Individual brain functional networks
By using the spatially regularized NMF method, 17 individual functional networks were acquired. To evaluate the decomposition accuracy of the functional networks, the similarity of the original and reconstructed signals was calculated, and a high similarity (minimum similarity above 0.69) was observed for each functional network indicating high decomposition accuracy (Fig. S2 in Supplementary Materials). We compared our results with Yeo’s 7 network atlas and classified each individual brain network into fronto-parietal network (FPN: FPN-1, FPN-2, and FPN-3), dorsal attention network (DAT: DAT-1 and DAT-2), default mode network (DMN: DMN-1 and DMN-2), motor network (MOT: MOT-1, MOT-2, and MOT-3), visual network (VIS: VIS-1, VIS-2, and VIS-3), limbic network (LMB: LMB-1 and LMB-2), ventral attention network (VAT) and cerebellum network (CR). The group-level and two randomly selected individual functional networks are shown in Fig. 1. Significant individual differences in network topology between subjects and compared to group-level results were observed (Fig. S3 in Supplementary Materials).

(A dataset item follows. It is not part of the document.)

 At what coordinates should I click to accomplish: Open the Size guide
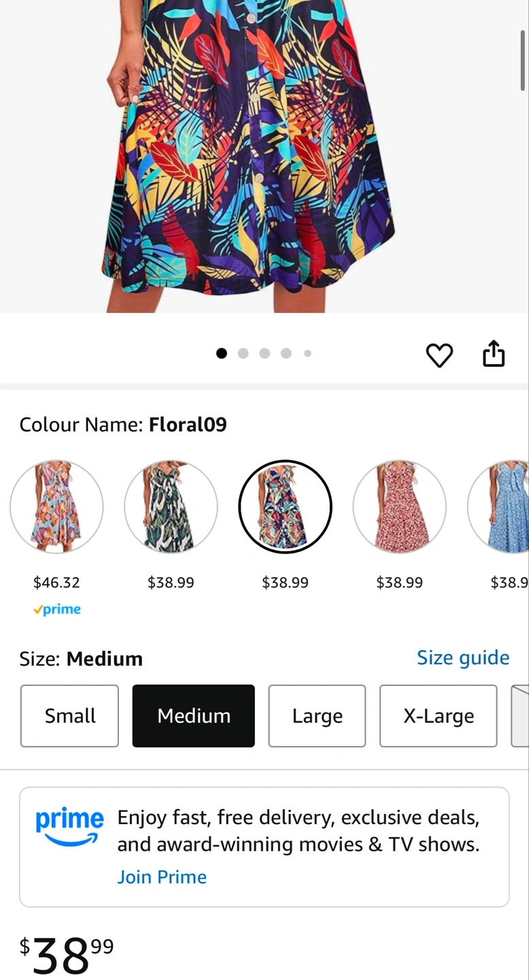463,657
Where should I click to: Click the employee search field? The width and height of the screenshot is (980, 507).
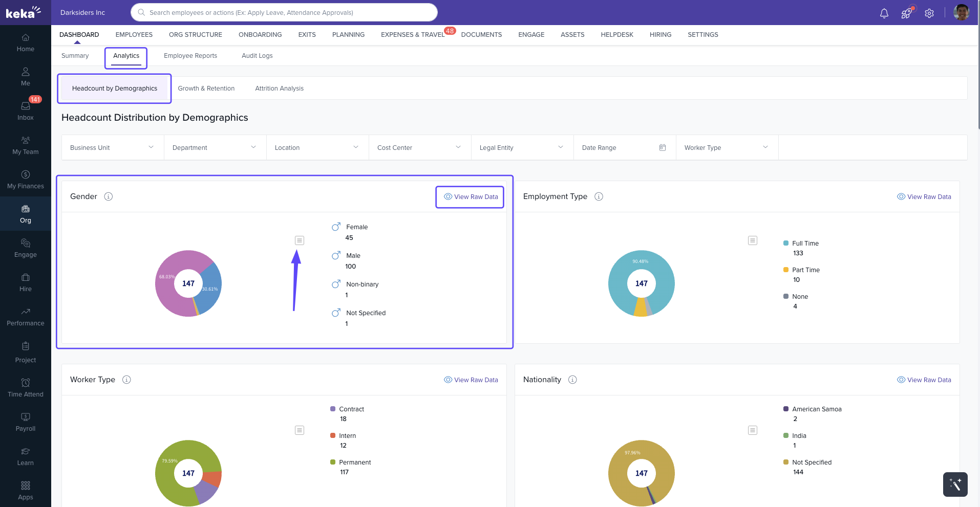click(x=284, y=12)
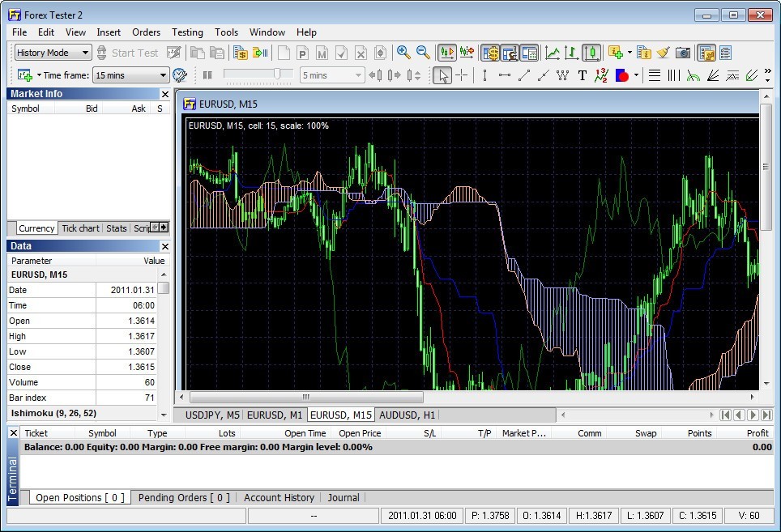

The group level and two randomly selected individual levels of the 17 large-scale functional networks were shown.
Differences in large-scale FNC
Differences in large-scale FNCs across different groups were found (Fig. 2). Compared to TD, ASD and ADHD-Inattentive showed increased FNCs between DMN-1 and DMN-2, and between VIS-2 and VAT, respectively. ASD and ADHD-Inattentive showed decreased FNCs between FPN-2 and MOT-3 compared to TD. ADHD-Inattentive exhibited higher FNC between DMN-1 and MOT-3 compared to both TD and ADHD-Combined. Both ASD and ADHD-Combined showed decreased functional connectivities between MOT-2 and VIS-1 compared to TD. Compared to TD, all the subjects with ASD, ADHD-Combined, and ADHD-Inattentive exhibited lower negative FNC between FPN-3 and MOT-1. In addition, ASD showed lower negative FNC while ADHD-Combined exhibited larger negative FNC between DMN-2 and MOT-1 compared to TD. Both ADHD-Combined and ADHD-Inattentive had larger negative FNC between DMN-2 and MOT-1 compared to ASD while ADHD-Combined showed larger negative FNC between DMN-2 and MOT-1 compared to TD. There were no other significant differences between TD, ASD, ADHD-Combined, and ADHD-Inattentive.

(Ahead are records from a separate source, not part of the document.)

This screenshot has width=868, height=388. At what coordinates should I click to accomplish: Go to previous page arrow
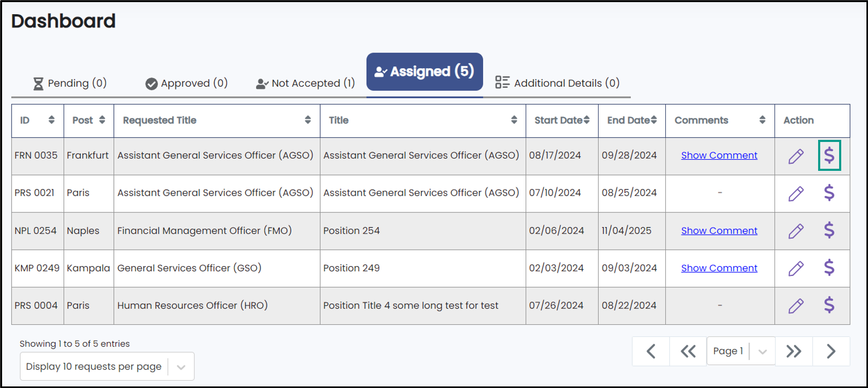651,351
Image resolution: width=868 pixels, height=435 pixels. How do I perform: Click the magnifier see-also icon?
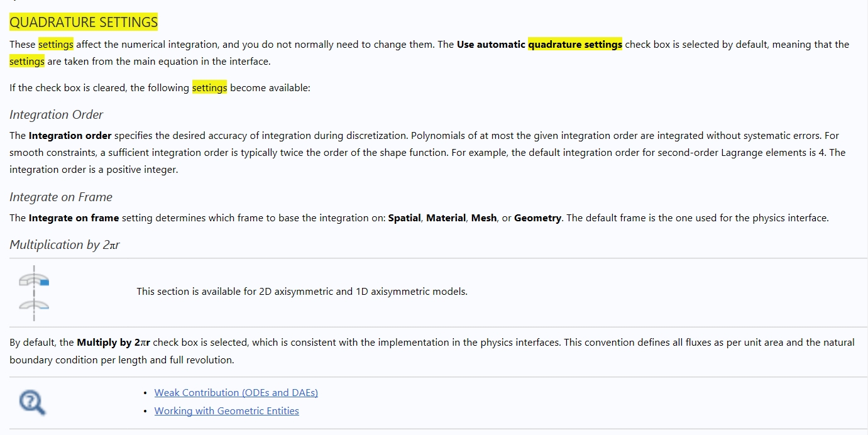[32, 402]
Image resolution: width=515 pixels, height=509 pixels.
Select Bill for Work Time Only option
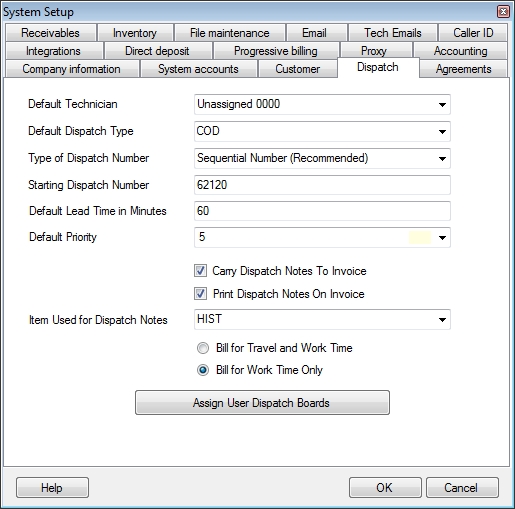pyautogui.click(x=203, y=370)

Abnormal large-scale FNCs between MOT-3 and FPN-2, DMN-1, between MOT-1 and FPN-3, DMN-2, between DMN-1 and DMN-2, between MOT-2 and VIS-1, and between VIS-2 and VAT were found.
For edge-wise FNC, there was no significant difference among TD, ASD, ADHD-Combined, and ADHD-Inattentive after multiple comparison corrections.
Differences in node- and edge-wise network topology
To determine the node-wise and edge-wise network topology differences, graph-theory-based complex brain network analysis was performed for TD, ASD, ADHD-Combined, and ADHD-Inattentive. For edge-wise network topological properties, all ASD, ADHD-Combined, and ADHD-Inattentive showed increased Gamma, Lambda, clustering coefficient, and shortest path length compared to TD, while there were no significant differences among ASD, ADHD-Combined, and ADHD-Inattentive. Both ADHD-Combined and ADHD-Inattentive showed higher Sigma than TD while no significant differences between ASD and TD, and among ASD, ADHD-Combined, and ADHD-Inattentive were found (Fig. 3).
Edge-wise (136 edges’ connectome) complex network topology analysis identified significant differences in small-world properties of Gamma, Lambda, Sigma, clustering coefficient, and shortest path length among TD, ASD, ADHD-Combined and ADHD-Inattentive.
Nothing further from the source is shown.